Monday, May 11, 2015

Catch-Up Week: Rhubarb Upside Down Cake

I had leftover rhubarb and lemon from the Blue Rhu Pie.  I had leftover sour cream from the cran-raspberry upside down cake.  So I figured I might as well do the rhubarb upside-down cake for Catch-Up week.  I guess it's a variation more than a catch-up, but I didn't have anything to catch up on, and I love rhubarb upside down cake, so it was an easy choice.

I liked this cake a lot, but I didn't like it as well as the cran-raspberry version.  And I know why.  I also know why it must drive cookbook authors completely bonkers when people fiddle around with their recipes and then criticize the recipe.  I know exactly what I did wrong, and I never thought it would make such a difference.

No problems with the rhubarb except that there was not quite enough (but I was only short 10 or 11 grams, so that wasn't the problem).  And of course the rhubarb had been in my crisper drawer for a week, but rhubarb's not that delicate.

The sugar was a mixture of dark brown muscovado and light brown regular sugar, which is the reverse of what it's supposed to be, but I didn't use too much of the dark brown muscovado, which is very dark and very intense.  I don't think that was a problem either.

I know it looks beautiful when you arrange the pieces of rhubarb, all cut in an even size and all facing the same way, in an intricate pattern, but that's not the point of upside down cake.  Upside down cake is a mix-it-up and put-it-on-the-table fast kind of dessert, right?

No, my problem came when I ran out of sour cream, and I wasn't close enough to just shrug my shoulders and move on.  But I remember that Rose has a delicious cake that uses sour cream, so I thought it should work to substitute cream cheese for some of the sour cream and heavy cream for the rest:  in other words, instead of sour cream, I had a mixture of sour cream, heavy cream, and cream cheese.  I was hoping that it would be at least as good as the original recipe, and possibly better.  But no.

And look how rich and fluffy the batter looks!  Who could blame me for thinking this would be a huge success.

The cake was dense and not soft and tender the way my first upside-down cake was,  You can also see that there are a few holes in the batter, leading me to believe that there were some air holes that didn't get smoothed out.  Oh, it wasn't a bad cake.  The flavors were still good.  But the texture of the cake definitely left something to be desired, and I think what was desired was a cook who actually followed the recipe.  I attribute this less than stellar cake to the fact that I was trying to bake just one more thing before we left for England, and my mind was scattered.  Next time I make this cake, I'll be sure to have all the sour cream I need, and then some.  

Don't let this version dissuade you from baking the rhubarb version of this cake (if you like rhubarb, that is).  Just read the directions.
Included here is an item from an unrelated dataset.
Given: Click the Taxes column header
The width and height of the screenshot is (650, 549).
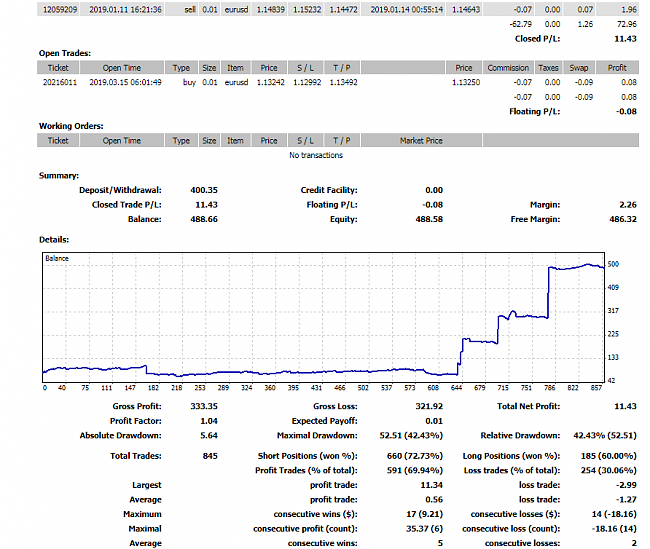Looking at the screenshot, I should pos(548,67).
  1. Now I feel like making this rhubarb version too! I have some rhubarb frozen for just in case of emergency..hahaha..if we need for the next recipe. I wonder if there are anymore rhubarb that will be called for in TBB? I can't tell that your cake is dense, it looked good in the photo.

  2. I'm agreeing with Faithy you can't tell the cake is dense, it looks really good in the photo. I grow rhubarb, but everything is finished now as we move towards winter here, but next summer I'll make the rhubarb version :)

  3. Looks good to me! I wouldn't turn down a slice!

  4. Looks good to me! I wouldn't turn down a slice!

  5. Agree, dense or not, it looks very, very edible! It's good to be able to experiment with ingredients at hand as it gives one a deeper appreciation of a well-researched cookbook. Sometimes only the stated ingredients will do. Having said that, I've been able to successfully replace sour cream with yogurt in various cake recipes.

  6. I'm impresses that you were baking just before going overseas. Sometimes making do works and sometimes..not so much. I think your cake looks delicious anyway.